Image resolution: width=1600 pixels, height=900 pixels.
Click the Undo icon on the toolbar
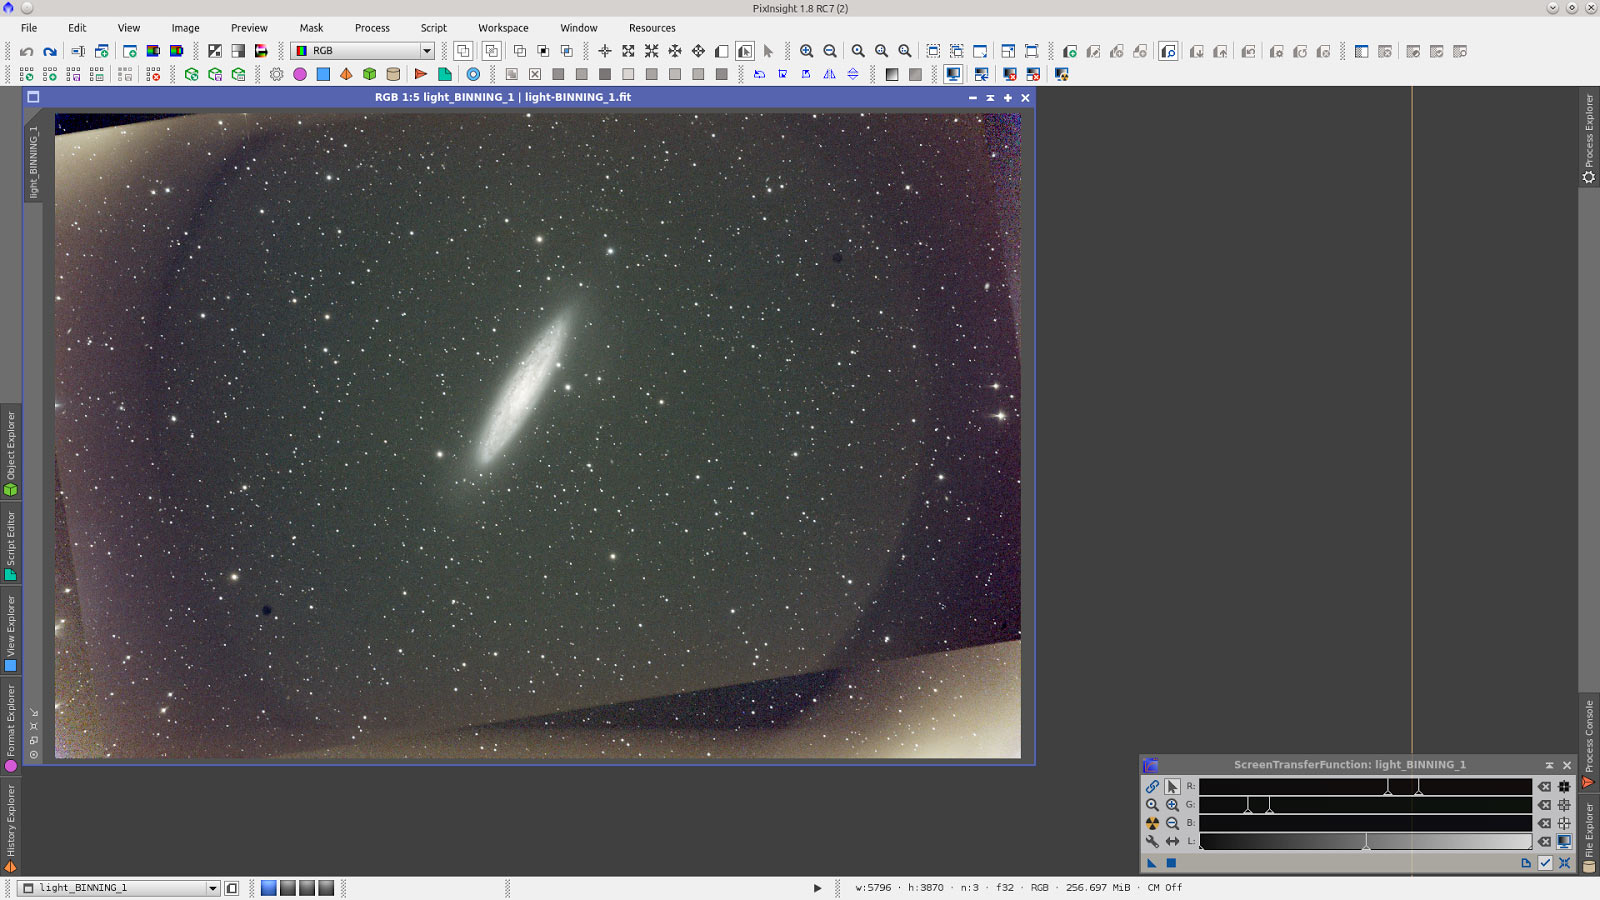26,50
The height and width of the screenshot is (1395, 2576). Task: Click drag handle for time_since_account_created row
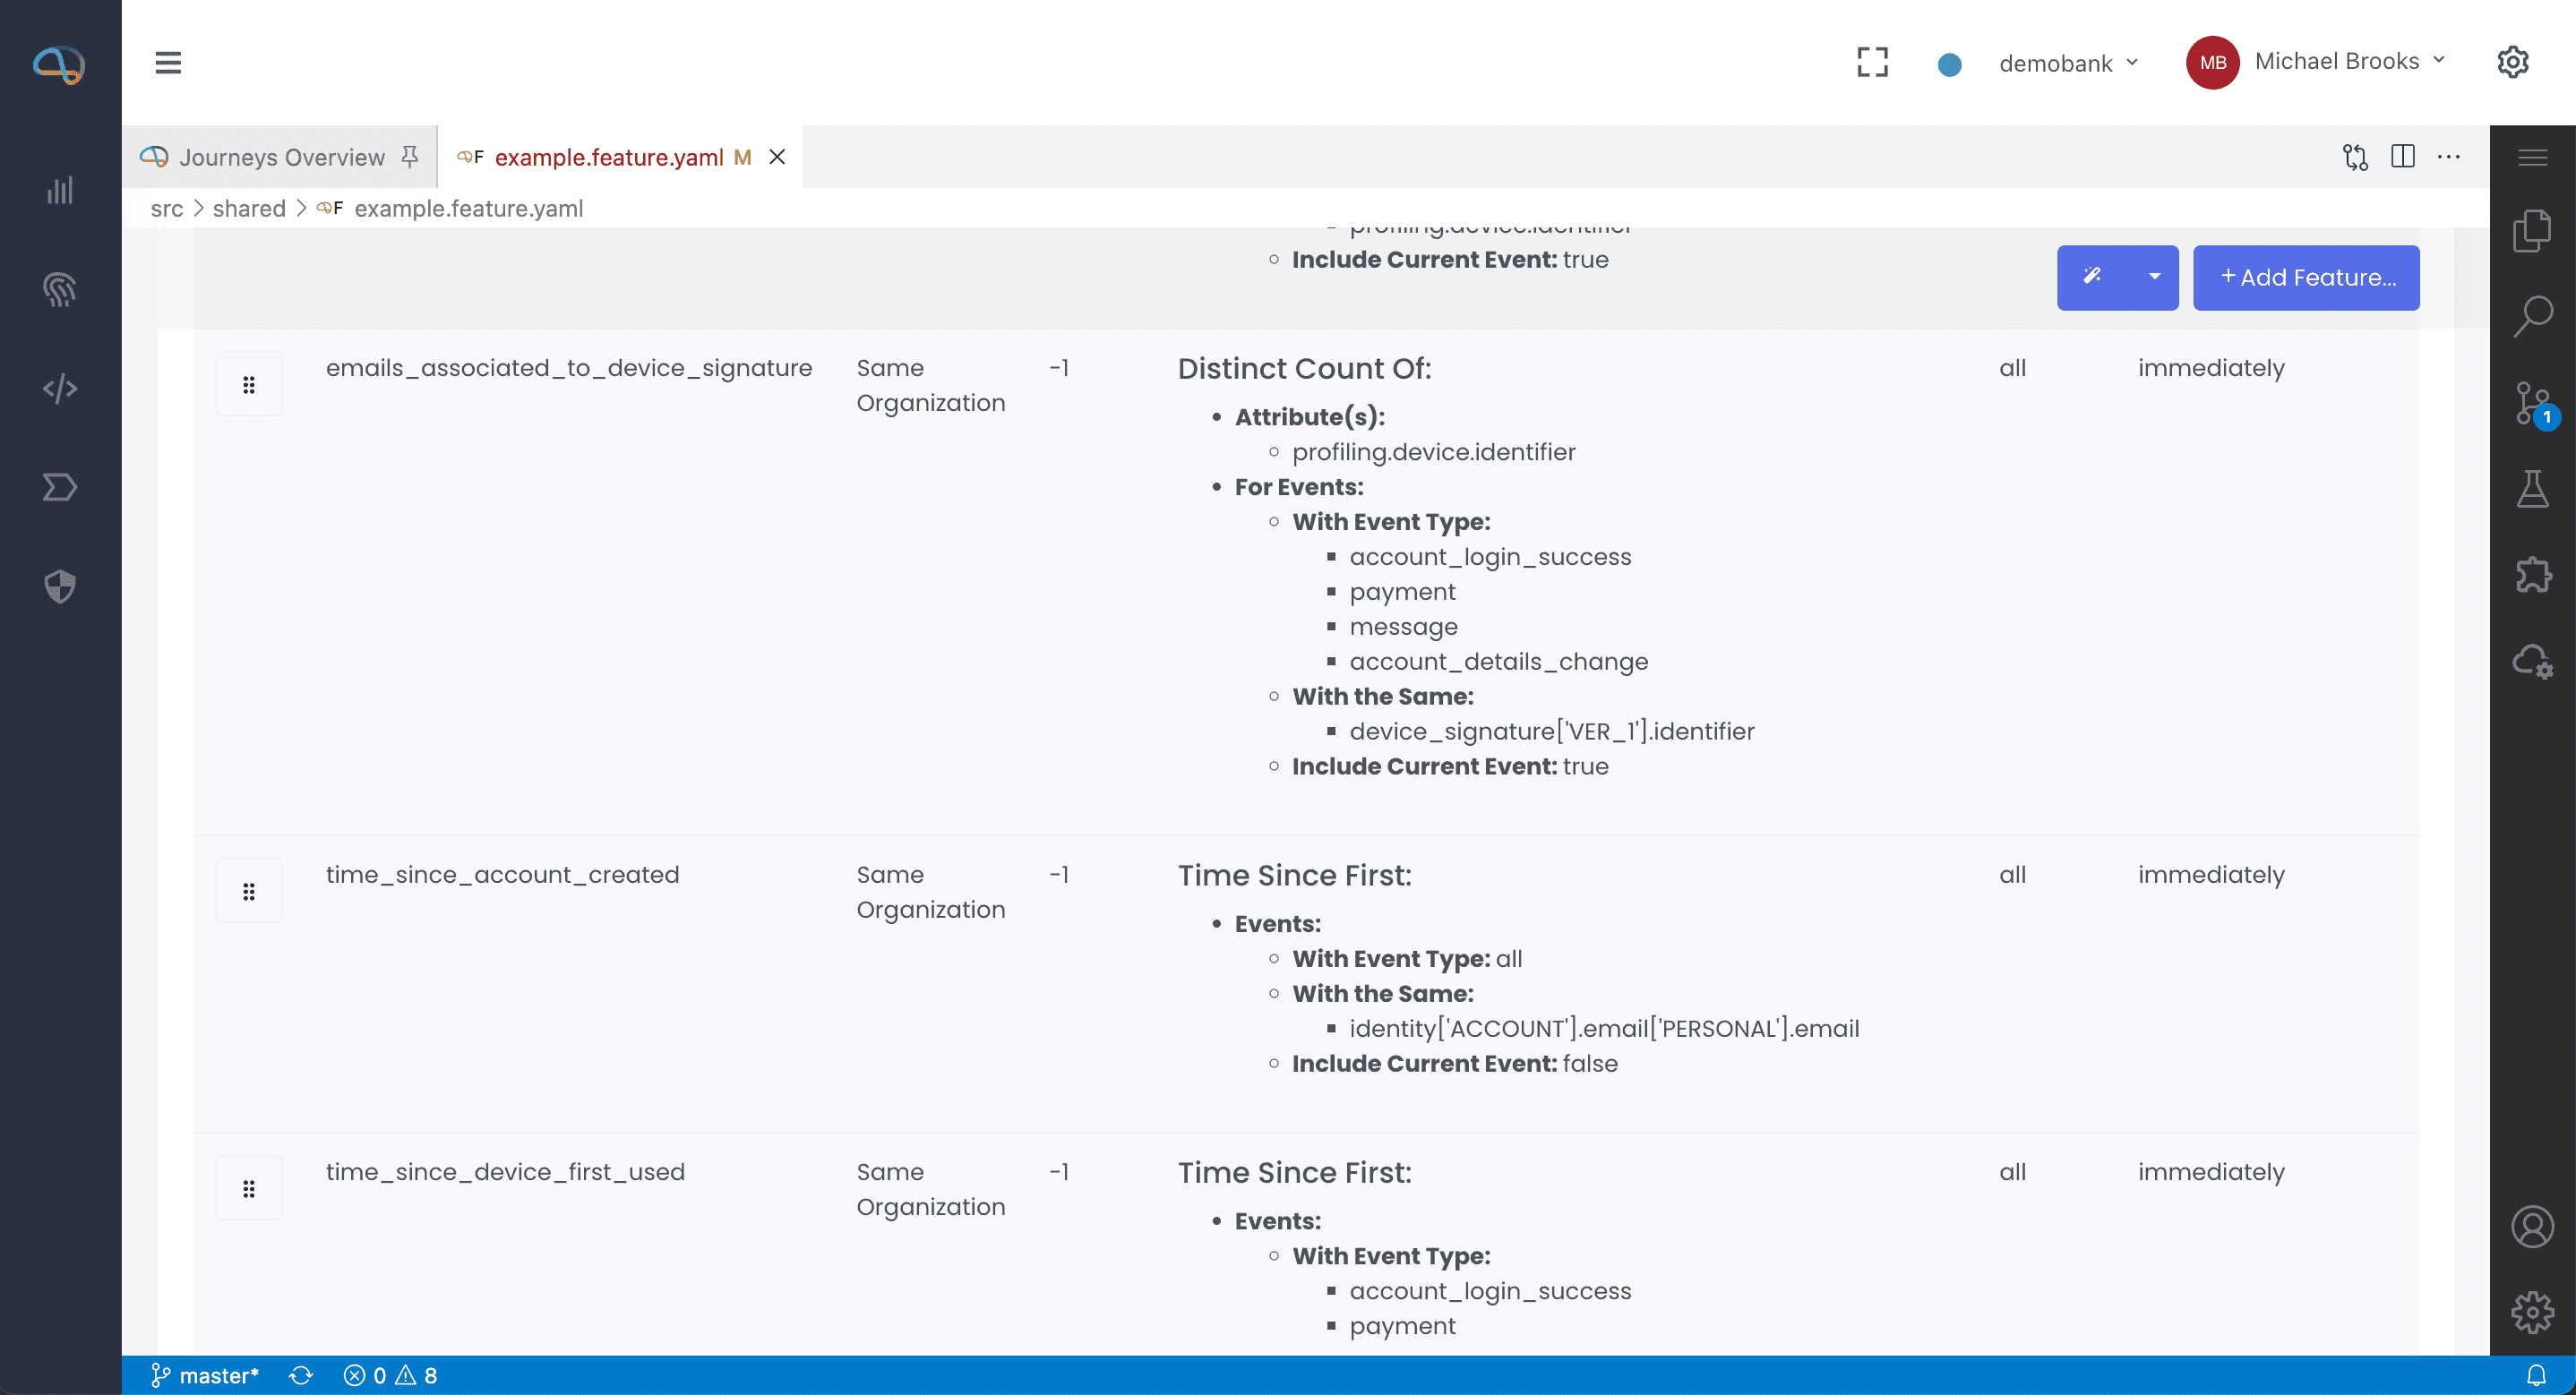tap(249, 891)
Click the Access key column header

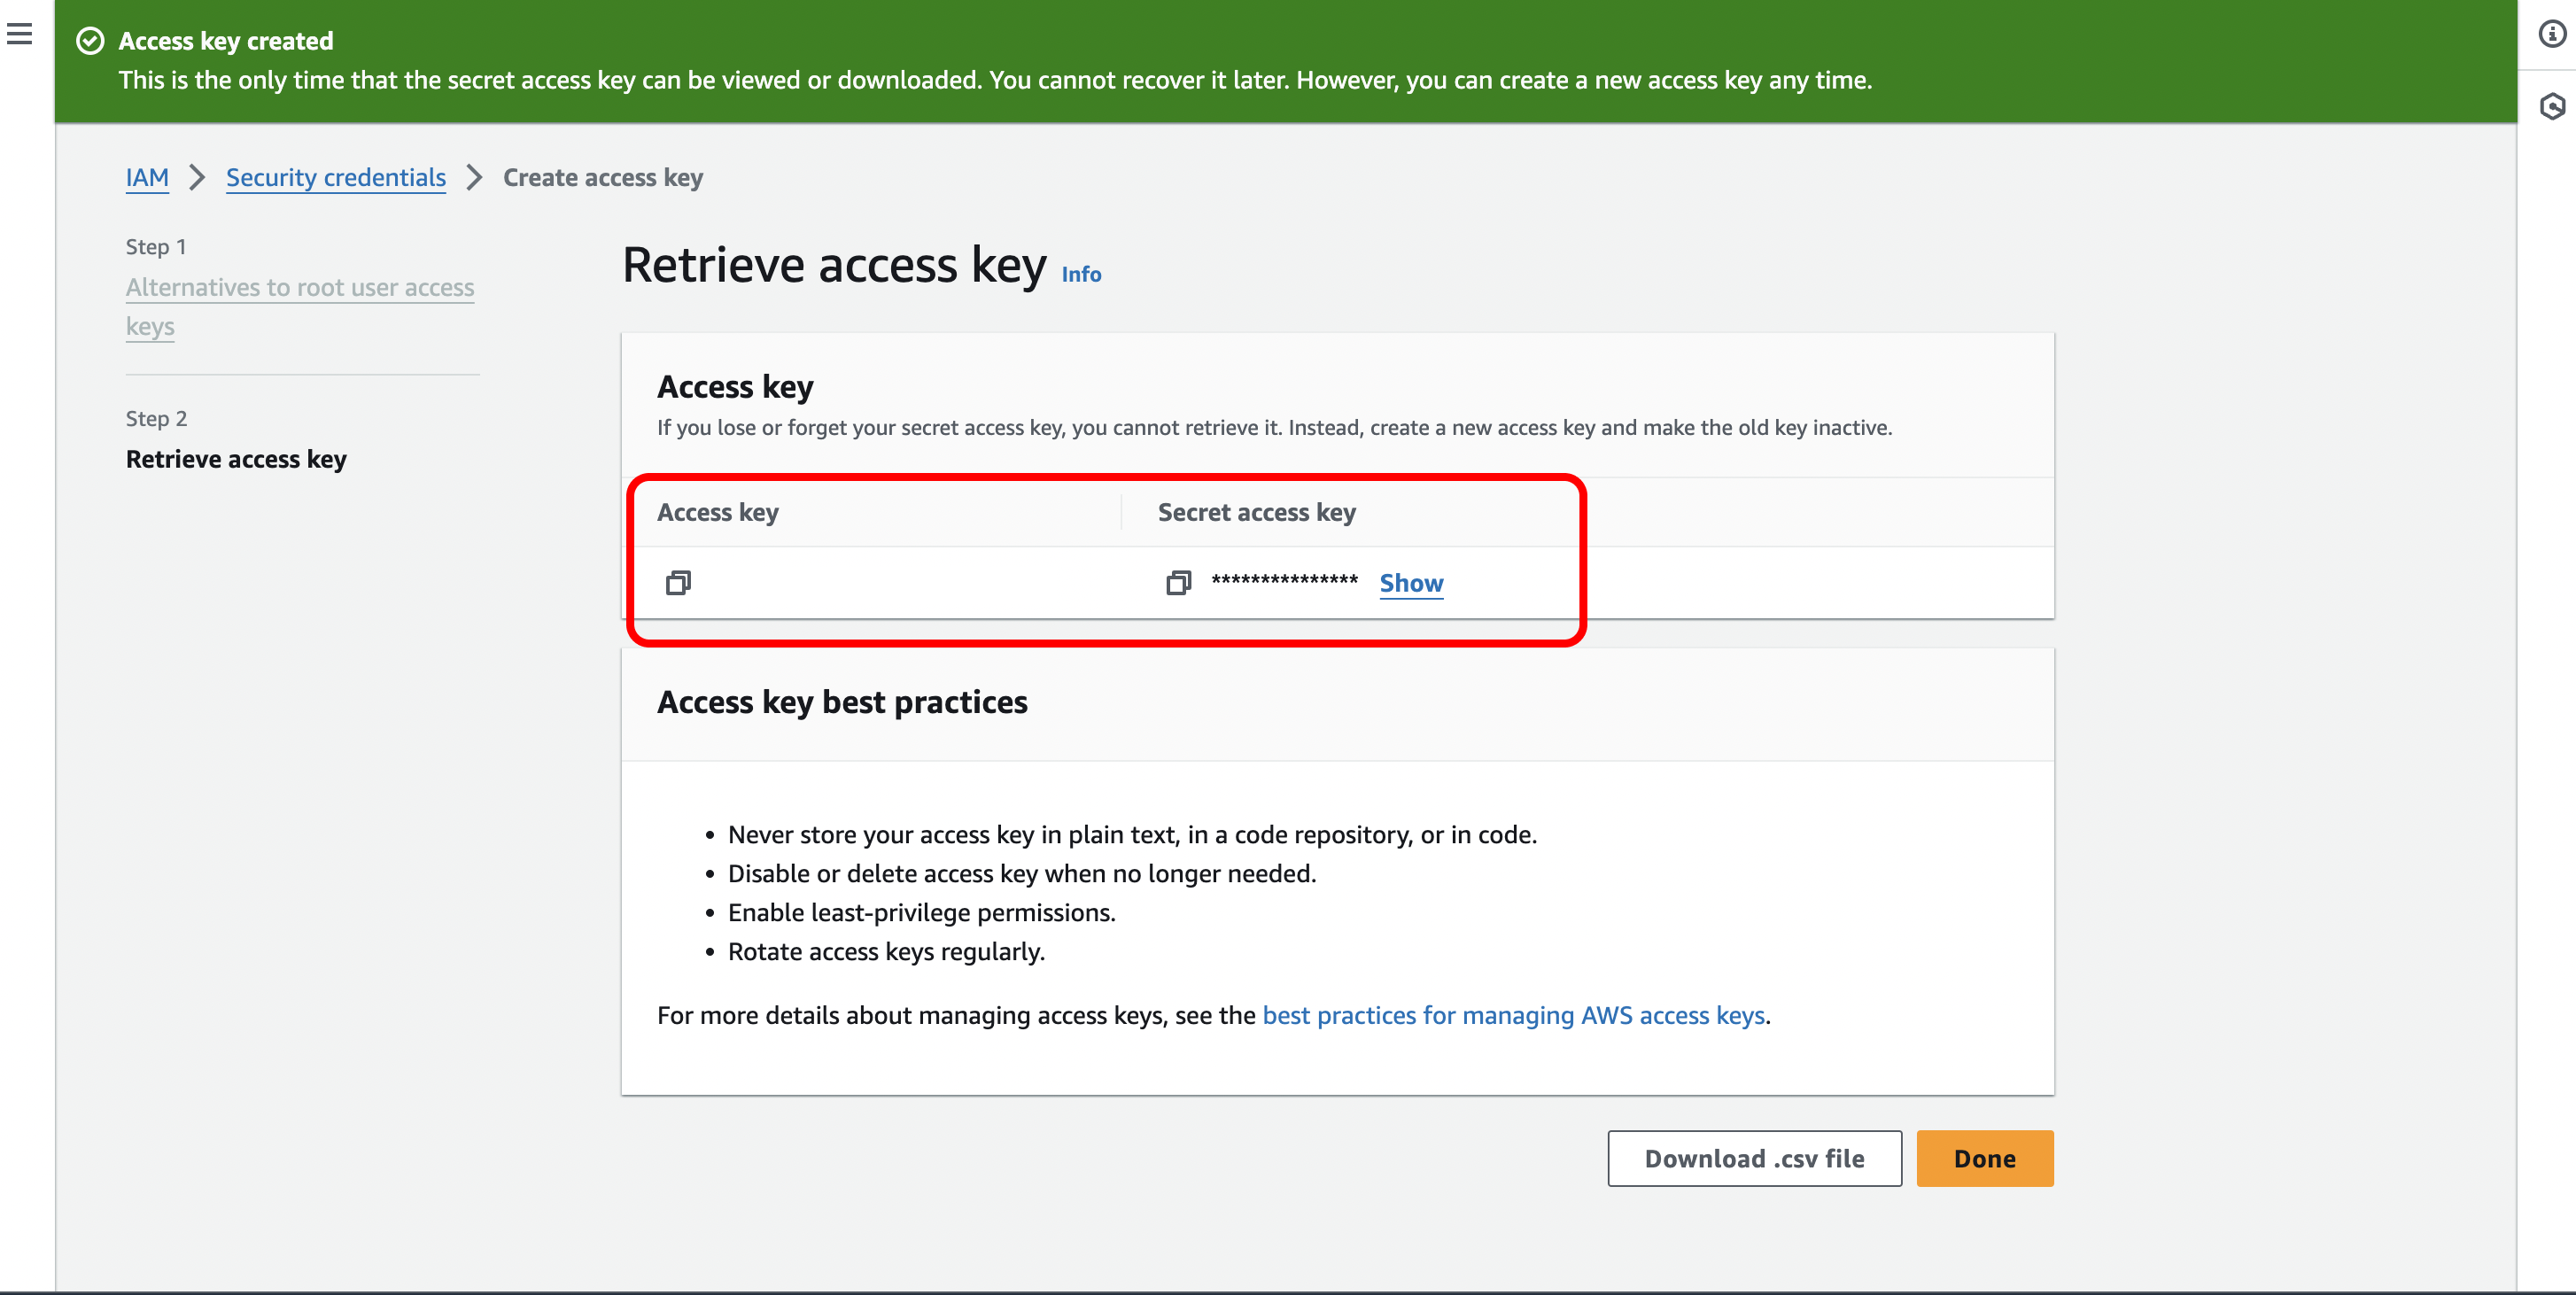pos(717,512)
******************************
Exercise instructions: With the line containing "Click the Undo icon on the toolbar" as the first line and the last line of the listing as the final one, reproduce that span exactly, without pictures.

Solution for this exercise:
Click the Undo icon on the toolbar
26,50
The height and width of the screenshot is (1395, 2576). Task: Click drag handle for time_since_account_created row
tap(249, 891)
Click the Access key column header

pos(717,512)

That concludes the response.